If Optionee terminates his or her employment because of disability, Optionee may exercise this option to the extent he or she is entitled to do so at the date of termination, at any time within one (1) year of the date of termination, or before the expiration date specified in Paragraph 2 hereof, whichever is earlier.
7. Employment. This Agreement shall not obligate the Bancorp or a subsidiary corporation to employ Optionee for any period, nor shall it interfere in any way with the right of the Bancorp or a subsidiary corporation to reduce Optionee’s compensation.
8. Privileges of Stock Ownership. Optionee shall have no rights as a shareholder with respect to the Bancorp’s stock subject to this option until the date of issuance of stock certificates to Optionee. Except as provided in the Plan, no adjustment will be made for dividends or other rights for which the record date is prior to the date such stock certificates are issued.

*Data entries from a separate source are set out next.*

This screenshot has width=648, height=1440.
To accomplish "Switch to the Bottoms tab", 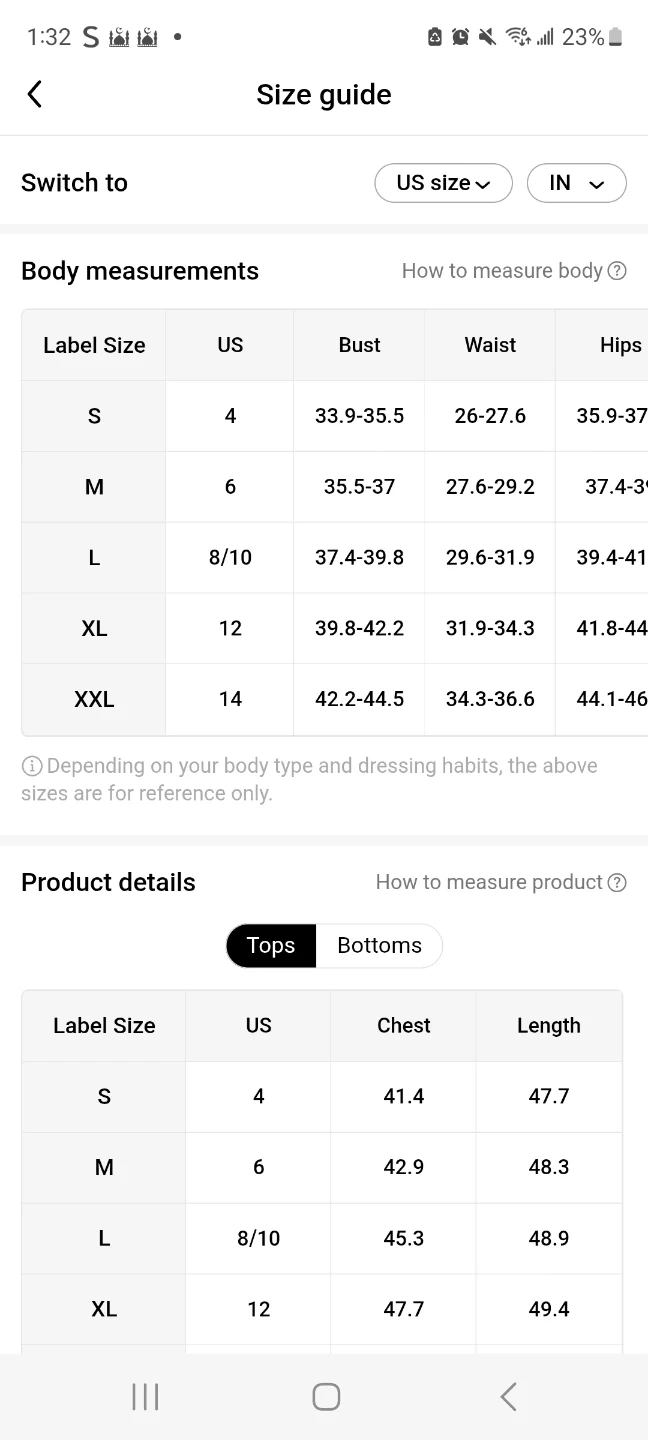I will coord(379,946).

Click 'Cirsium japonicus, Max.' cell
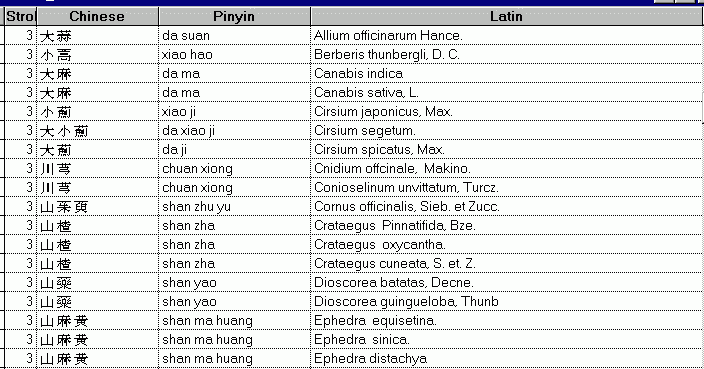point(506,111)
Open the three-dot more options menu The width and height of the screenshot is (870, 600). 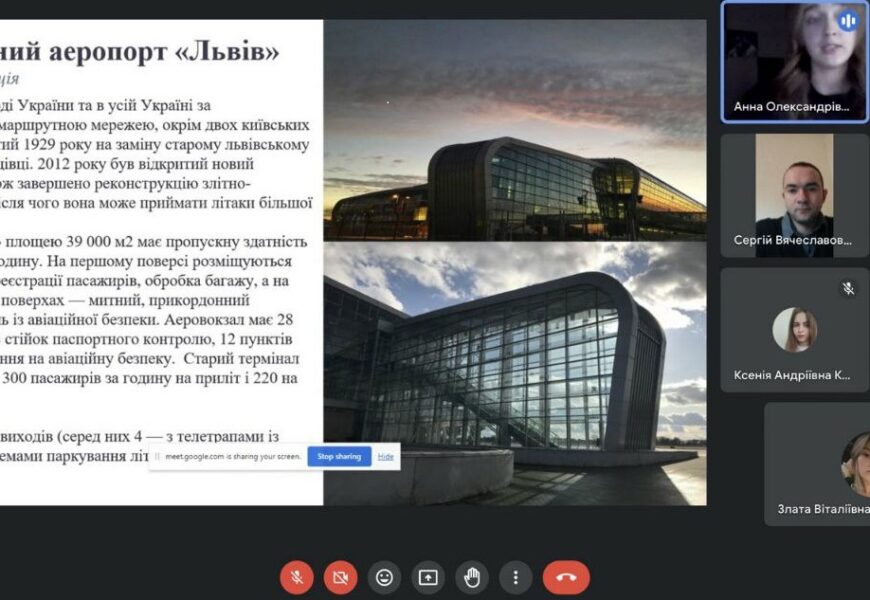pyautogui.click(x=515, y=577)
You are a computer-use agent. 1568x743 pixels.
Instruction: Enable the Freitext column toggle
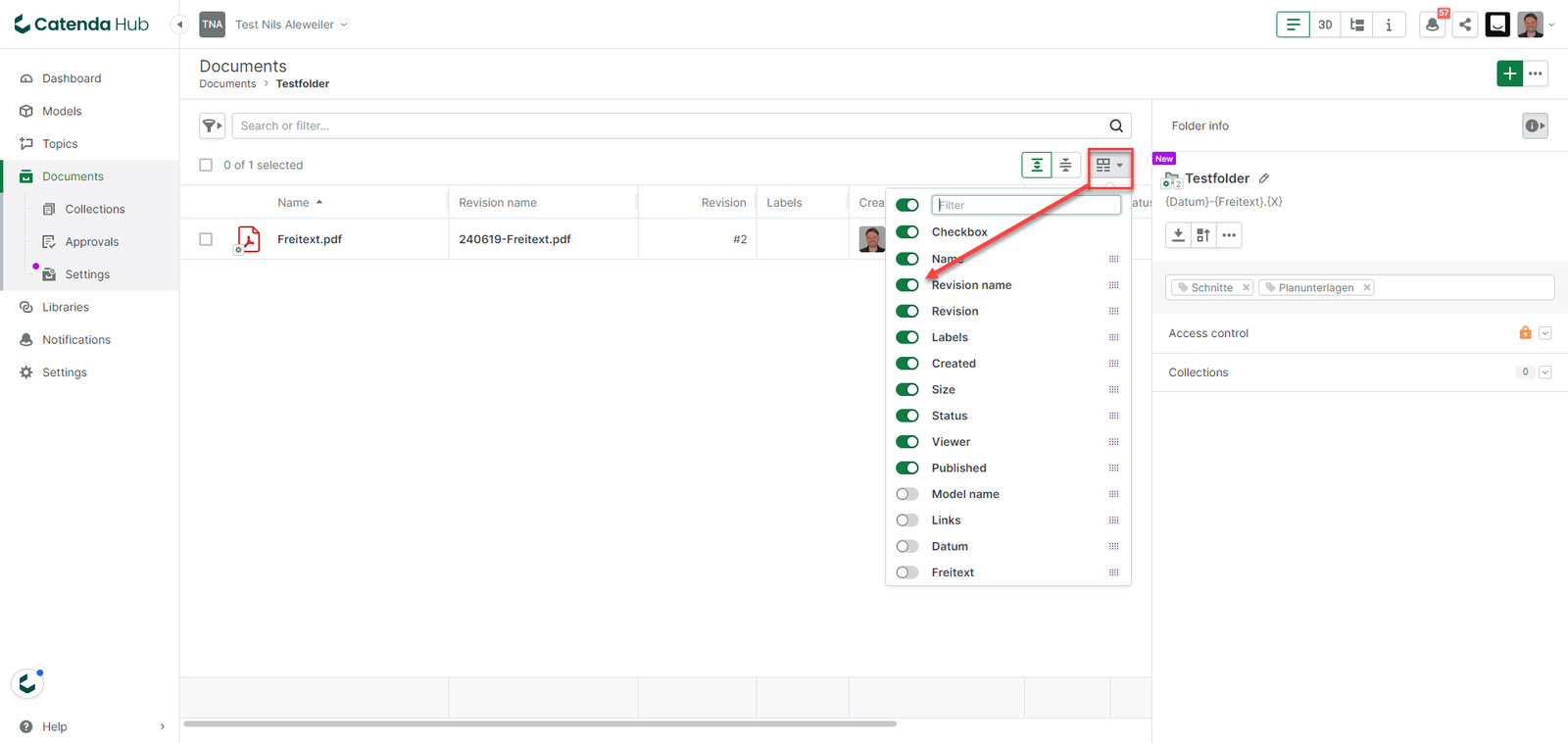point(907,572)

9. Modification and Termination. The rights of Optionee are subject to modification and termination upon the occurrence of certain events as provided in Sections 13 and 14 of the Plan.
10. Notification of Sale. Optionee agrees that Optionee, or any person acquiring shares upon exercise of this option, will notify the Bancorp not more than five (5) days after any sale or other disposition of such shares. No shares issuable upon the exercise of this option shall be issued and delivered unless and until the Bancorp has fully complied with all applicable requirements of any regulatory agency having jurisdiction over the Bancorp, and all applicable requirements of any exchange upon which stock of the Bancorp may be listed.
11. Notices. Any notice to the Bancorp provided for in this Agreement shall be addressed to it in care of its President or Chief Financial Officer at its main office and any notice to Optionee shall be addressed to Optionee’s address on file with the Bancorp or a subsidiary corporation, or to such other address as either may designate to the other in writing. Any notice shall be deemed to be duly given if and when enclosed in a properly sealed envelope and addressed as stated above and deposited, postage prepaid, with the United States Postal Service. In lieu of giving notice by mail as aforesaid, any written notice under this Agreement may be given to Optionee in person, and to the Bancorp by personal delivery to its President or Chief Financial Officer.
12. Incentive Stock Option. This Agreement is intended to be an incentive stock option agreement as defined in Section 422 of the Code; provided, however, that if the option shall fail to constitute an incentive stock option for any reason, the option shall thereafter be governed by the provisions of the Plan regarding nonqualified stock options.
13. Information to Optionees. The Company agrees to provide Optionee with the financial statements of the Company on an annual basis in compliance with Rule 260.140.46 of the Title 10 of the California Code of Regulations.
IN WITNESS WHEREOF, the parties hereto have executed this Agreement as of the day and year first above written.